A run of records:
*****
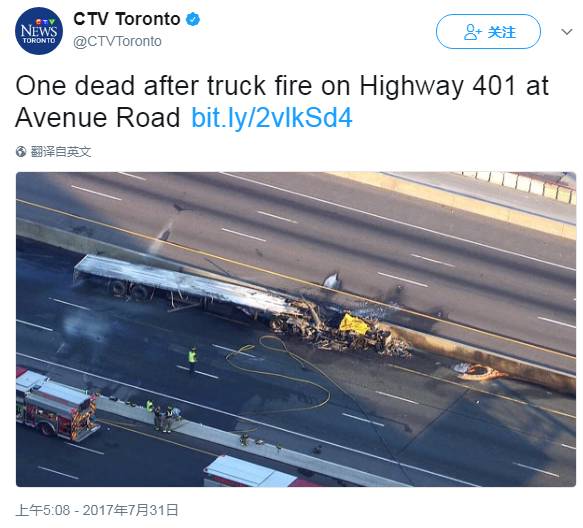Click "Avenue Road" in the tweet text
Screen dimensions: 583x528
pyautogui.click(x=98, y=118)
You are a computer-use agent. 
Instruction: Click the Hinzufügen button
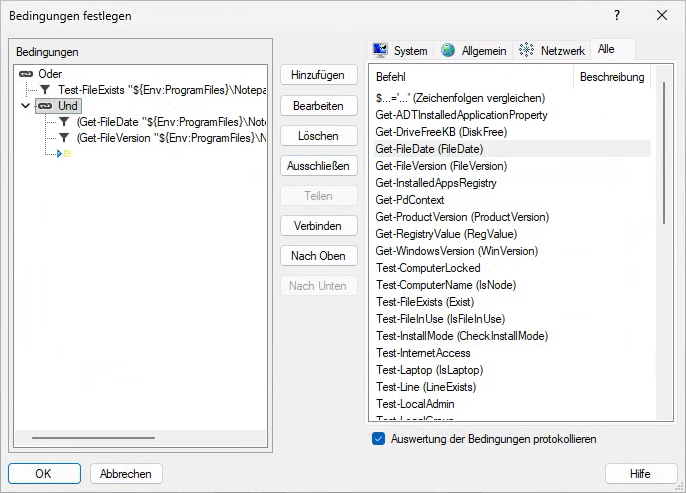[x=318, y=76]
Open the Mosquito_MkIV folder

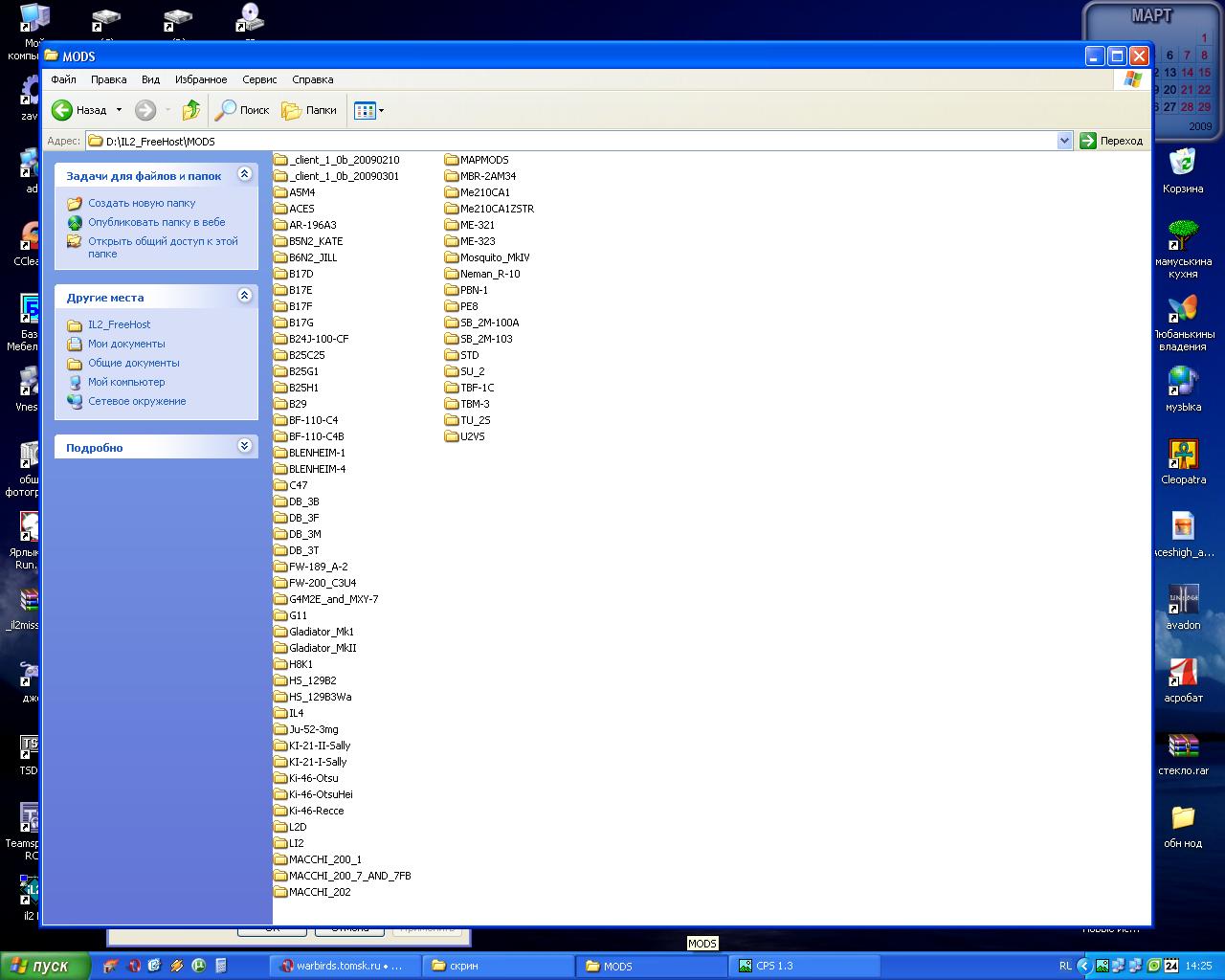494,257
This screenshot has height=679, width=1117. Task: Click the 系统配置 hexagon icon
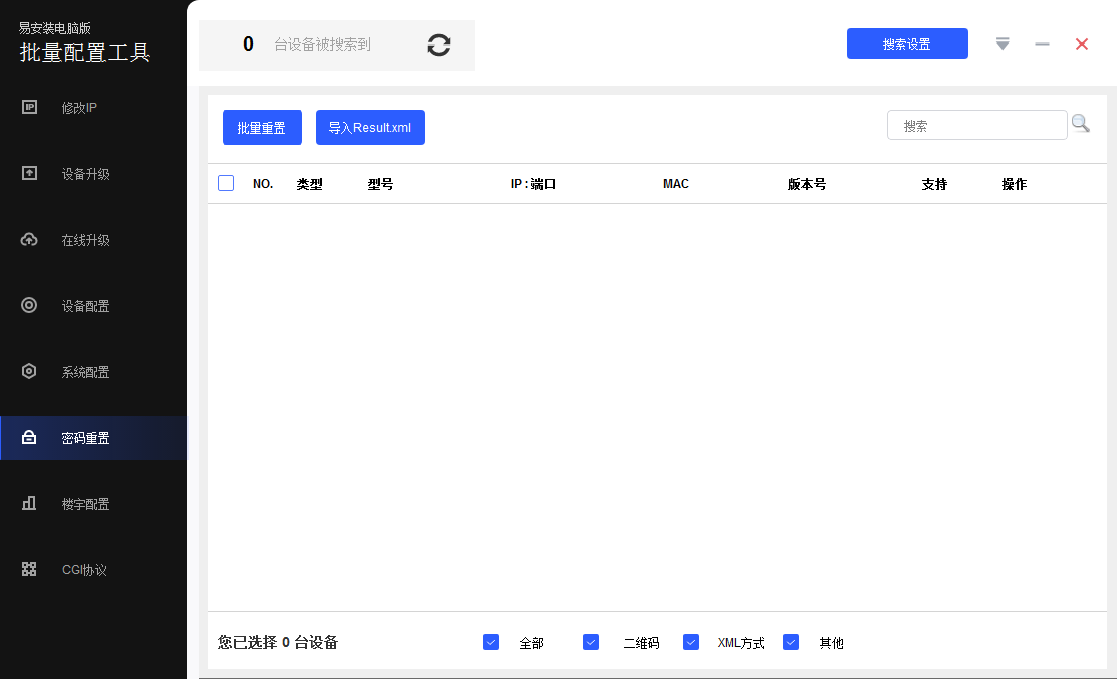click(30, 372)
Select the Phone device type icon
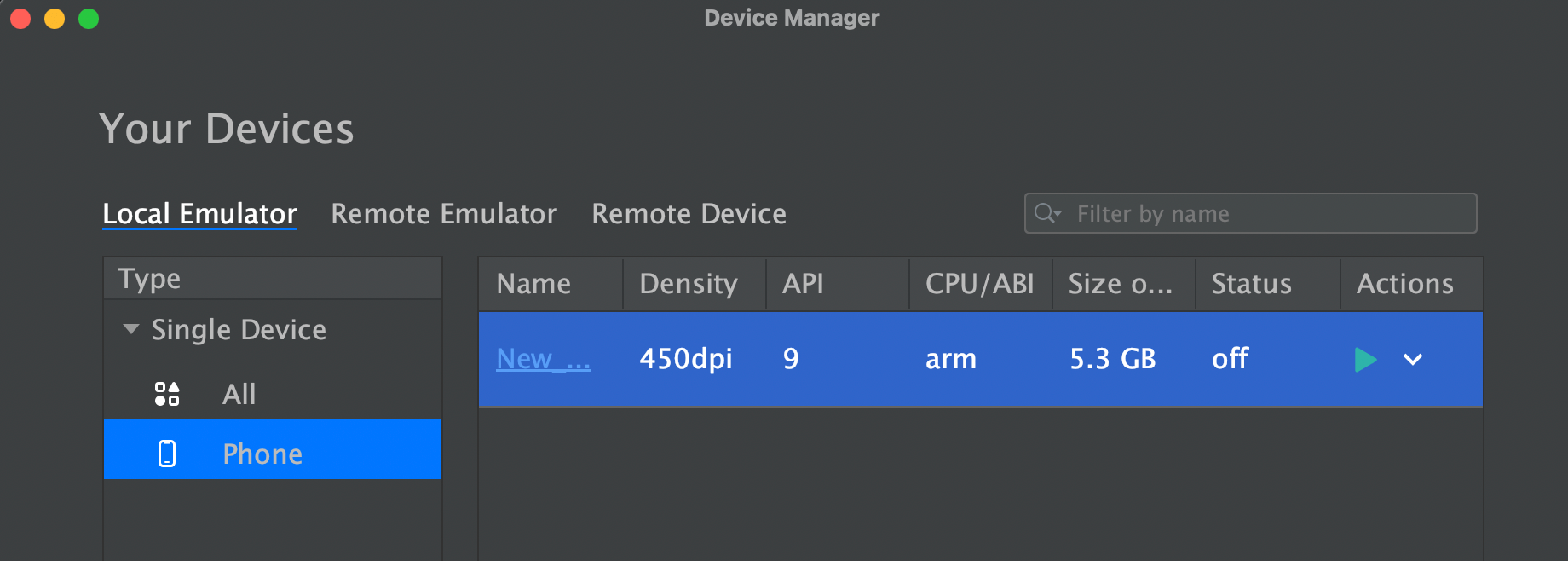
*****
Stated task –
Write out the records again with every "icon" swapped for "symbol" and nothing else changed. Leave out the pictures.

Solution to the problem –
Click "Avenue Road" in the tweet text
Screen dimensions: 583x528
pyautogui.click(x=98, y=118)
You are a computer-use agent. 
Instruction: Click the Hinzufügen button
[x=318, y=76]
Open the Mosquito_MkIV folder

494,257
This screenshot has height=679, width=1117. Task: Click the 系统配置 hexagon symbol
click(30, 372)
Select the Phone device type symbol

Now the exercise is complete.